## Assigned task
Transcribe each entry shown below with no difference from the original.

## Pixel coordinate grounding data
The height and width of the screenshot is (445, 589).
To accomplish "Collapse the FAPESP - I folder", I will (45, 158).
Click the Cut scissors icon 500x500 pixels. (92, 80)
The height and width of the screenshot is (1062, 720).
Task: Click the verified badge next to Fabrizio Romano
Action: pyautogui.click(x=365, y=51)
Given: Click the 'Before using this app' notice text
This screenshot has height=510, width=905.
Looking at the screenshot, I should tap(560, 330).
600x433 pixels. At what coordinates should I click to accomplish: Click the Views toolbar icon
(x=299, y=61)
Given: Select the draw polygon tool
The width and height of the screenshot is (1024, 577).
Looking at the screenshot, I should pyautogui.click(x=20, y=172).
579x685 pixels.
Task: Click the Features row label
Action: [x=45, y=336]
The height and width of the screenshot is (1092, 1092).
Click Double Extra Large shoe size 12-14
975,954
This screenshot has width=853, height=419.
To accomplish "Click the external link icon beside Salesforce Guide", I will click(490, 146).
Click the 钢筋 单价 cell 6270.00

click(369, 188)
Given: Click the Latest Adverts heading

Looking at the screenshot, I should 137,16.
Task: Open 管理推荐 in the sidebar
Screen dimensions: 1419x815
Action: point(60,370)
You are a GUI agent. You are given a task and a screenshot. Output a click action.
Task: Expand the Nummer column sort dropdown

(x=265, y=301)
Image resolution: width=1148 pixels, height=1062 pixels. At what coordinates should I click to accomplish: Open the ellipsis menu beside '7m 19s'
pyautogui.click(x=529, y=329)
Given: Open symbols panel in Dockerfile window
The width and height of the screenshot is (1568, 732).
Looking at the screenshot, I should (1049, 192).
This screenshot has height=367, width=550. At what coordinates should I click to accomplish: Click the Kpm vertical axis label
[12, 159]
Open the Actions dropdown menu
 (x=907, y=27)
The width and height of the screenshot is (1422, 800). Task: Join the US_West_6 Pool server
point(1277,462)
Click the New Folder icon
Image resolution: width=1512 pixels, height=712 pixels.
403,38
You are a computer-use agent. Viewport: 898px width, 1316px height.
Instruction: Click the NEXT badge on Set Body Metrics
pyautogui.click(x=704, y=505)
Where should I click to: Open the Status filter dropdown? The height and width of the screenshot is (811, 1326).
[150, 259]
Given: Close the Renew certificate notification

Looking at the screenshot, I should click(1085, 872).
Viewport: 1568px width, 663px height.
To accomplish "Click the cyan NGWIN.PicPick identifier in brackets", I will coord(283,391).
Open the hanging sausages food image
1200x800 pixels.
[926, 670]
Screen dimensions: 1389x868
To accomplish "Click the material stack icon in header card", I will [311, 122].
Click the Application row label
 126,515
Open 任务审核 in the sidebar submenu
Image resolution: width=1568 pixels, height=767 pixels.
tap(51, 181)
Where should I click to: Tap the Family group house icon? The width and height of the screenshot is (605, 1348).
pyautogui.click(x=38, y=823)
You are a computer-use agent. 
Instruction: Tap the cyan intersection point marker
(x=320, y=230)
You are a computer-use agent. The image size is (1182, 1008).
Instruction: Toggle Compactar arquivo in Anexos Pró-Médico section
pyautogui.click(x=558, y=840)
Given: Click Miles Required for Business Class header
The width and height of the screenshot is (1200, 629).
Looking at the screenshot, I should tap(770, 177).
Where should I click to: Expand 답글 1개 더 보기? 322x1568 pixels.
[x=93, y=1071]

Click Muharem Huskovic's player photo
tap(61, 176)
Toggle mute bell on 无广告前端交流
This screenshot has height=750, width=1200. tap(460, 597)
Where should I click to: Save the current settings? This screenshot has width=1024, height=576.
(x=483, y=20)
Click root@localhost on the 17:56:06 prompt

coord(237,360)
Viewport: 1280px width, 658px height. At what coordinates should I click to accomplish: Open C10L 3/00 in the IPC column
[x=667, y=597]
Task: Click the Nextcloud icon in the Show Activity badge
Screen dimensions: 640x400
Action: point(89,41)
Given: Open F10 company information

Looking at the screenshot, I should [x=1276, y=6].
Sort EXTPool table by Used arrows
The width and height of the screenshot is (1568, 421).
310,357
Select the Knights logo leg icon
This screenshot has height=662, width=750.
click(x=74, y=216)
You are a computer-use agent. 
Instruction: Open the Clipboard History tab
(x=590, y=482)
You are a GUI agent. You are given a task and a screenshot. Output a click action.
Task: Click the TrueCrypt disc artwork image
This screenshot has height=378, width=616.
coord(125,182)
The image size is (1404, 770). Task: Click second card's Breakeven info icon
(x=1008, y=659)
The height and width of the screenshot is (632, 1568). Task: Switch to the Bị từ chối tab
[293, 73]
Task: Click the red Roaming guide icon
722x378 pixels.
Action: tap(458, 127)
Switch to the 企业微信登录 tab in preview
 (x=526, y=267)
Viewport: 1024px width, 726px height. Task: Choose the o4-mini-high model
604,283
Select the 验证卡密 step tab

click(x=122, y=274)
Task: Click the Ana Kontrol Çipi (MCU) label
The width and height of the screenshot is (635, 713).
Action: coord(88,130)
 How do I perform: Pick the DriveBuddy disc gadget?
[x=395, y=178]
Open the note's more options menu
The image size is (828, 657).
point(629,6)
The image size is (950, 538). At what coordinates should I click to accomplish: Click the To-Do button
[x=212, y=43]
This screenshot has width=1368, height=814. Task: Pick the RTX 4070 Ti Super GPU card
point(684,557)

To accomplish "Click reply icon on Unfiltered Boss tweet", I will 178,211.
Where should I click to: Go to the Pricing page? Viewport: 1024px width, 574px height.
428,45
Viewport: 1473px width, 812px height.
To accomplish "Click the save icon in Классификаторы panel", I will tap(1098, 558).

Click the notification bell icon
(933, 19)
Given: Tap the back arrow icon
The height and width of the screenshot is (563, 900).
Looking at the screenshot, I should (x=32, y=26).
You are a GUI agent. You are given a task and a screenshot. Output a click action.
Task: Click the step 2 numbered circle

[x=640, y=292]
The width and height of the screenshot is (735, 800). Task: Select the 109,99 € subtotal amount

## Task solution
The height and width of the screenshot is (445, 589).
To accomplish "Collapse the FAPESP - I folder", I will (45, 158).
Click the Cut scissors icon 500x500 pixels. (92, 80)
The height and width of the screenshot is (1062, 720).
Task: Click the verified badge next to Fabrizio Romano
Action: pyautogui.click(x=365, y=51)
Given: Click the 'Before using this app' notice text
This screenshot has height=510, width=905.
Looking at the screenshot, I should tap(560, 330).
600x433 pixels. At what coordinates should I click to accomplish: Click the Views toolbar icon
(x=299, y=61)
Given: Select the draw polygon tool
The width and height of the screenshot is (1024, 577).
Looking at the screenshot, I should pyautogui.click(x=20, y=172).
579x685 pixels.
Task: Click the Features row label
Action: [x=45, y=336]
The height and width of the screenshot is (1092, 1092).
Click Double Extra Large shoe size 12-14
975,954
This screenshot has width=853, height=419.
To accomplish "Click the external link icon beside Salesforce Guide", I will click(490, 146).
Click the 钢筋 单价 cell 6270.00

click(369, 188)
Given: Click the Latest Adverts heading

Looking at the screenshot, I should 137,16.
Task: Open 管理推荐 in the sidebar
Screen dimensions: 1419x815
Action: point(60,370)
You are a GUI agent. You are given a task and a screenshot. Output a click action.
Task: Expand the Nummer column sort dropdown

(x=265, y=301)
Image resolution: width=1148 pixels, height=1062 pixels. At what coordinates should I click to accomplish: Open the ellipsis menu beside '7m 19s'
pyautogui.click(x=529, y=329)
Given: Open symbols panel in Dockerfile window
The width and height of the screenshot is (1568, 732).
Looking at the screenshot, I should (1049, 192).
This screenshot has height=367, width=550. At what coordinates should I click to accomplish: Click the Kpm vertical axis label
[12, 159]
Open the Actions dropdown menu
 (x=907, y=27)
The width and height of the screenshot is (1422, 800). Task: Join the US_West_6 Pool server
point(1277,462)
Click the New Folder icon
Image resolution: width=1512 pixels, height=712 pixels.
403,38
You are a computer-use agent. Viewport: 898px width, 1316px height.
Instruction: Click the NEXT badge on Set Body Metrics
pyautogui.click(x=704, y=505)
Where should I click to: Open the Status filter dropdown? The height and width of the screenshot is (811, 1326).
[150, 259]
Given: Close the Renew certificate notification

Looking at the screenshot, I should click(1085, 872).
Viewport: 1568px width, 663px height.
To accomplish "Click the cyan NGWIN.PicPick identifier in brackets", I will coord(283,391).
Open the hanging sausages food image
1200x800 pixels.
[926, 670]
Screen dimensions: 1389x868
To accomplish "Click the material stack icon in header card", I will [311, 122].
Click the Application row label
 126,515
Open 任务审核 in the sidebar submenu
Image resolution: width=1568 pixels, height=767 pixels.
tap(51, 181)
Where should I click to: Tap the Family group house icon? The width and height of the screenshot is (605, 1348).
pyautogui.click(x=38, y=823)
You are a computer-use agent. 
Instruction: Tap the cyan intersection point marker
(x=320, y=230)
You are a computer-use agent. The image size is (1182, 1008).
Instruction: Toggle Compactar arquivo in Anexos Pró-Médico section
pyautogui.click(x=558, y=840)
Given: Click Miles Required for Business Class header
The width and height of the screenshot is (1200, 629).
Looking at the screenshot, I should tap(770, 177).
Where should I click to: Expand 답글 1개 더 보기? 322x1568 pixels.
[x=93, y=1071]

Click Muharem Huskovic's player photo
tap(61, 176)
Toggle mute bell on 无广告前端交流
This screenshot has height=750, width=1200. tap(460, 597)
Where should I click to: Save the current settings? This screenshot has width=1024, height=576.
(x=483, y=20)
Click root@localhost on the 17:56:06 prompt

coord(237,360)
Viewport: 1280px width, 658px height. At what coordinates should I click to accomplish: Open C10L 3/00 in the IPC column
[x=667, y=597]
Task: Click the Nextcloud icon in the Show Activity badge
Screen dimensions: 640x400
Action: point(89,41)
Given: Open F10 company information

Looking at the screenshot, I should [x=1276, y=6].
Sort EXTPool table by Used arrows
The width and height of the screenshot is (1568, 421).
310,357
Select the Knights logo leg icon
This screenshot has height=662, width=750.
click(x=74, y=216)
You are a computer-use agent. 
Instruction: Open the Clipboard History tab
(x=590, y=482)
You are a GUI agent. You are given a task and a screenshot. Output a click action.
Task: Click the TrueCrypt disc artwork image
This screenshot has height=378, width=616.
coord(125,182)
The image size is (1404, 770). Task: Click second card's Breakeven info icon
(x=1008, y=659)
The height and width of the screenshot is (632, 1568). Task: Switch to the Bị từ chối tab
[293, 73]
Task: Click the red Roaming guide icon
722x378 pixels.
Action: tap(458, 127)
Switch to the 企业微信登录 tab in preview
 (x=526, y=267)
Viewport: 1024px width, 726px height. Task: Choose the o4-mini-high model
604,283
Select the 验证卡密 step tab

click(x=122, y=274)
Task: Click the Ana Kontrol Çipi (MCU) label
The width and height of the screenshot is (635, 713).
Action: coord(88,130)
 How do I perform: Pick the DriveBuddy disc gadget?
[x=395, y=178]
Open the note's more options menu
The image size is (828, 657).
point(629,6)
The image size is (950, 538). At what coordinates should I click to accomplish: Click the To-Do button
[x=212, y=43]
This screenshot has width=1368, height=814. Task: Pick the RTX 4070 Ti Super GPU card
point(684,557)

To accomplish "Click reply icon on Unfiltered Boss tweet", I will 178,211.
Where should I click to: Go to the Pricing page? Viewport: 1024px width, 574px height.
428,45
Viewport: 1473px width, 812px height.
To accomplish "Click the save icon in Классификаторы panel", I will tap(1098, 558).

Click the notification bell icon
(933, 19)
Given: Tap the back arrow icon
The height and width of the screenshot is (563, 900).
Looking at the screenshot, I should (x=32, y=26).
You are a GUI agent. You are given a task and a screenshot. Output a click action.
Task: Click the step 2 numbered circle

[x=640, y=292]
The width and height of the screenshot is (735, 800). Task: Select the 109,99 € subtotal amount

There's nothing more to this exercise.